──────── Material for the task ────────

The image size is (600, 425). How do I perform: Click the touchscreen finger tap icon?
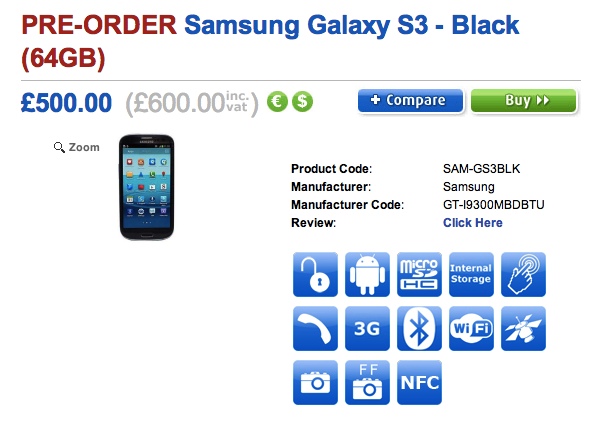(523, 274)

────────
──────── Material for the task ────────

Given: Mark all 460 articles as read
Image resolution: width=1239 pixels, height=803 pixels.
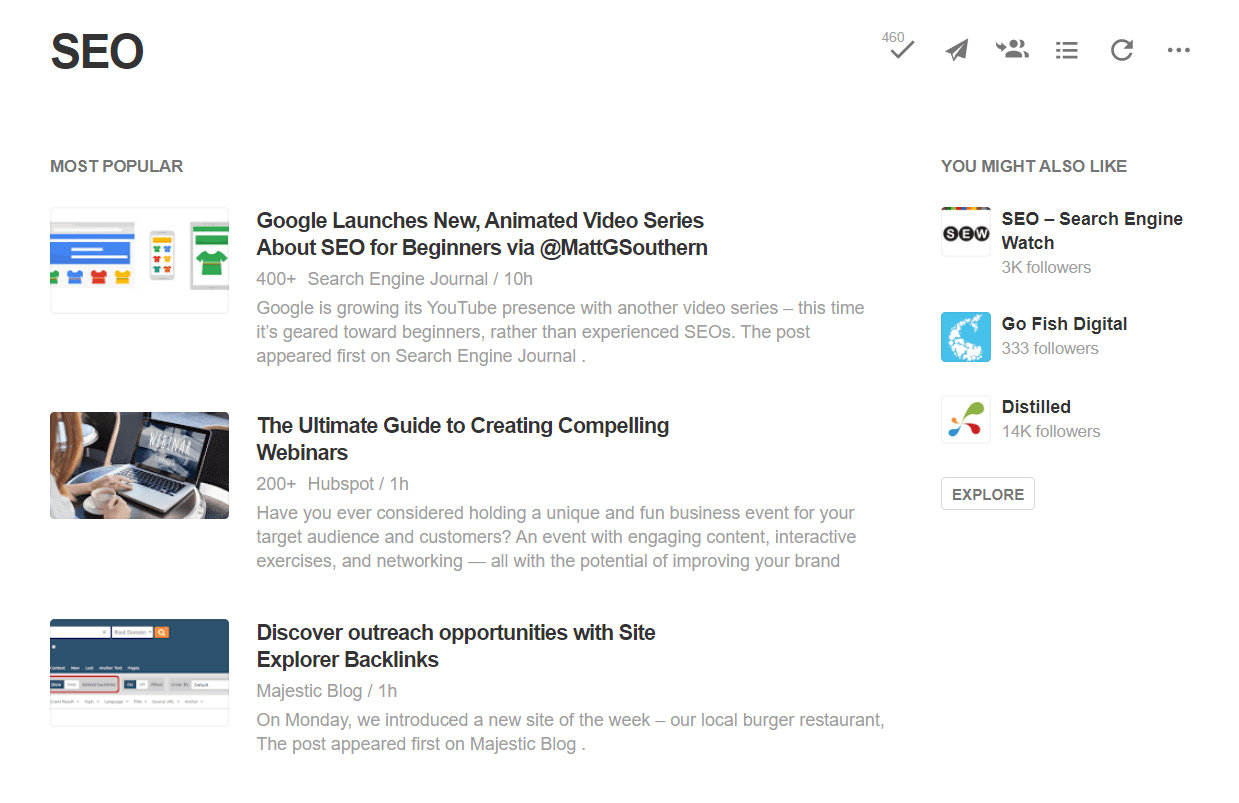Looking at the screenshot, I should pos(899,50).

────────
──────── Material for the task ────────

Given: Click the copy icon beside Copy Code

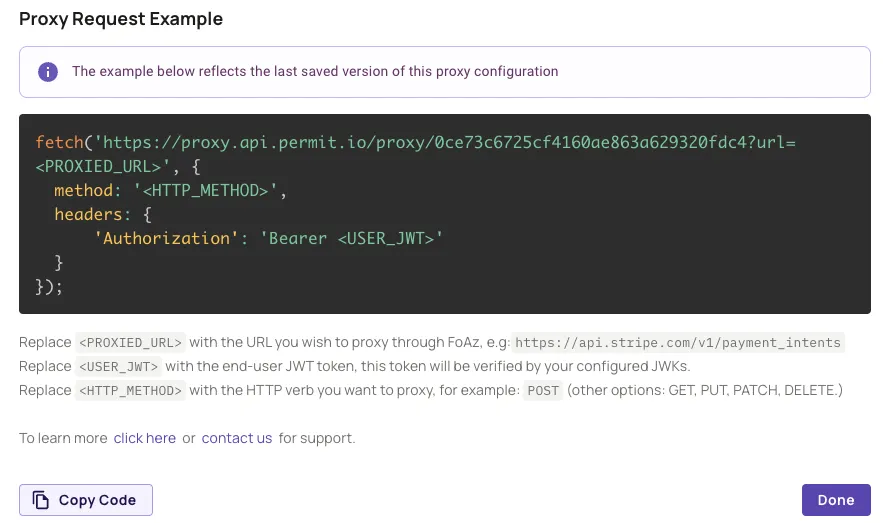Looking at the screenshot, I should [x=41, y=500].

────────

What to work on: Revise the lines from the line with "Given: Mark all 460 articles as read" to the line with "Looking at the screenshot, I should pos(899,50).", swapping "articles" for "posts" and keeping everything else the same. Leave the pictures out of your answer.

Solution to the problem:
Given: Mark all 460 posts as read
Image resolution: width=1239 pixels, height=803 pixels.
Looking at the screenshot, I should pos(899,50).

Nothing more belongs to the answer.